— Try it —
Scan the listing below for the word "JUEGOS", then copy each line that has it.
....
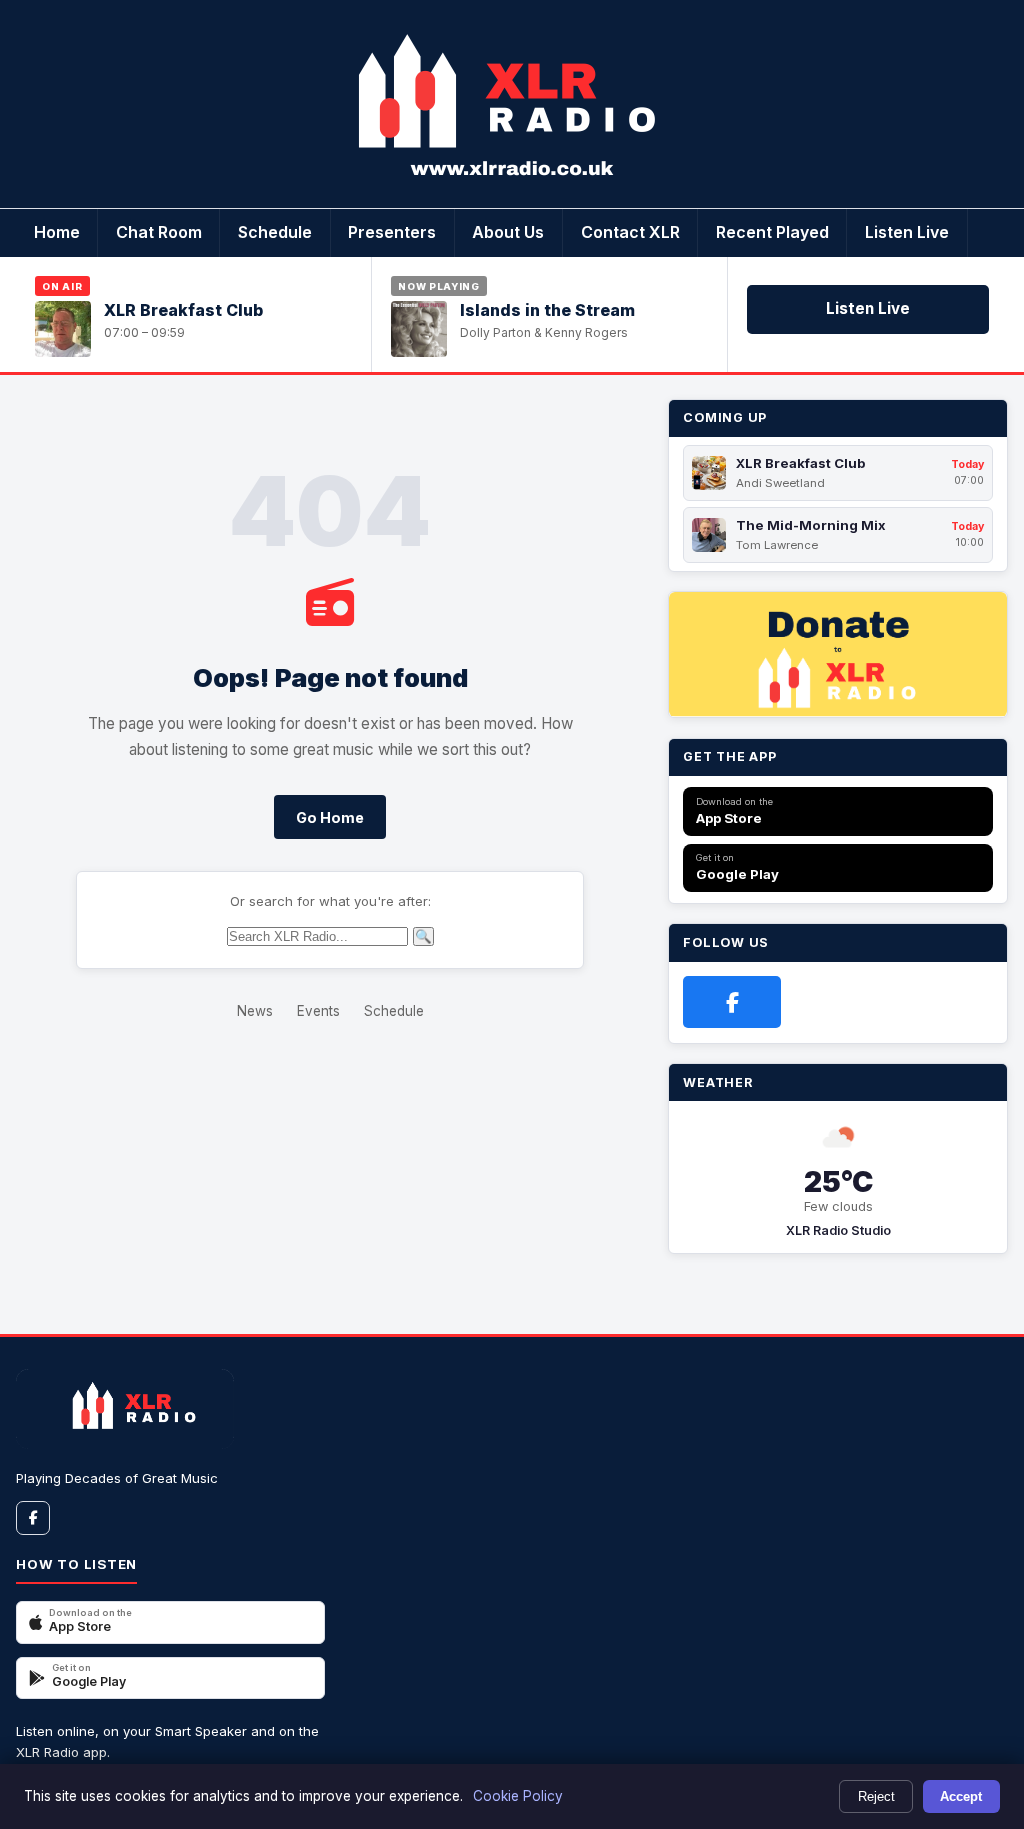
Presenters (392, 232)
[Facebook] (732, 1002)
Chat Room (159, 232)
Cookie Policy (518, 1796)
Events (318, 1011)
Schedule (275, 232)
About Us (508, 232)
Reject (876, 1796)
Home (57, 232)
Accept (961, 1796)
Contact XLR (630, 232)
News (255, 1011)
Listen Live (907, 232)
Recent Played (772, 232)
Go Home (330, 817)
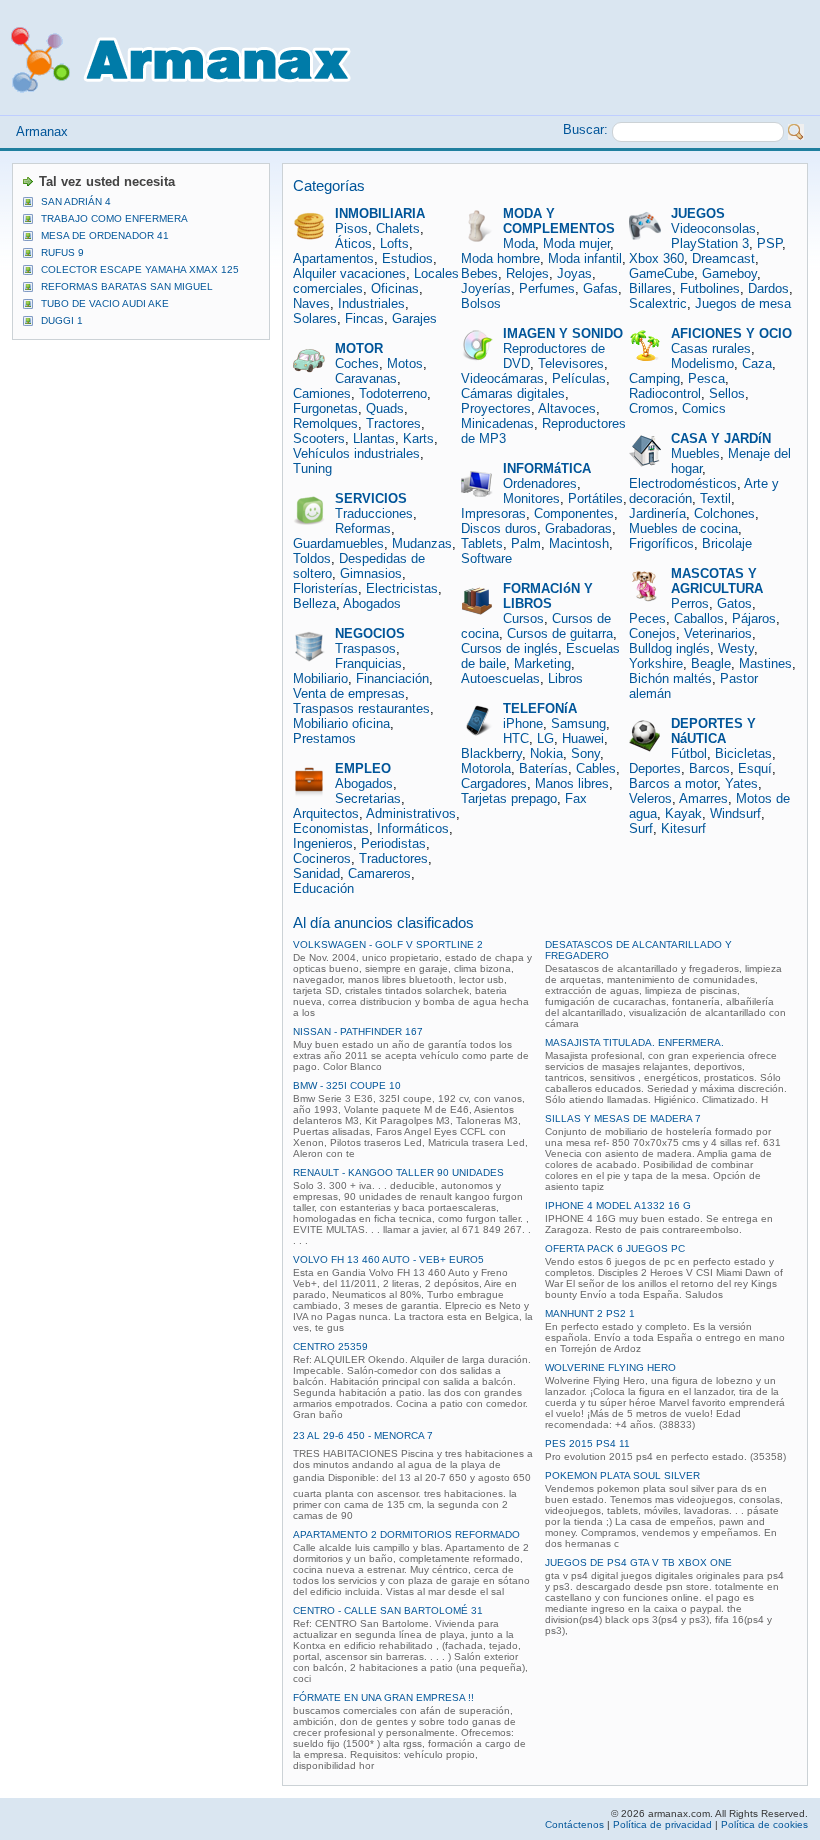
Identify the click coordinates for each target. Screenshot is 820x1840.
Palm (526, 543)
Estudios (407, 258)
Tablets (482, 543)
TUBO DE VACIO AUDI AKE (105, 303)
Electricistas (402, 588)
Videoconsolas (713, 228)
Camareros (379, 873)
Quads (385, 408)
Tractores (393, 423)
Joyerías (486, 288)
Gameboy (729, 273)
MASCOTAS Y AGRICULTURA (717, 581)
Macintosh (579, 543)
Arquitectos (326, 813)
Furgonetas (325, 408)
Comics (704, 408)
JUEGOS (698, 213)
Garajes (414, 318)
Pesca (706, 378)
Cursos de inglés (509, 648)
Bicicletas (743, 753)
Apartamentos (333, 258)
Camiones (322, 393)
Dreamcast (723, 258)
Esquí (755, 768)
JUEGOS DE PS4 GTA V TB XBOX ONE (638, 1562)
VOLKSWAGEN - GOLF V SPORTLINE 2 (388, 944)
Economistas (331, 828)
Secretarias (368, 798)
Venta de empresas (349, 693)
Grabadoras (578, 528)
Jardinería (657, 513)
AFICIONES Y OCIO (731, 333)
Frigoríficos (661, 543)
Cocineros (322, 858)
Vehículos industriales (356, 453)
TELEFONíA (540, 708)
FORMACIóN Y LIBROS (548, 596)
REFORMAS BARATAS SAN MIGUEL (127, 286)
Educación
....
— Result for this task —
JUEGOS (698, 213)
JUEGOS DE PS4 GTA V TB XBOX ONE (638, 1562)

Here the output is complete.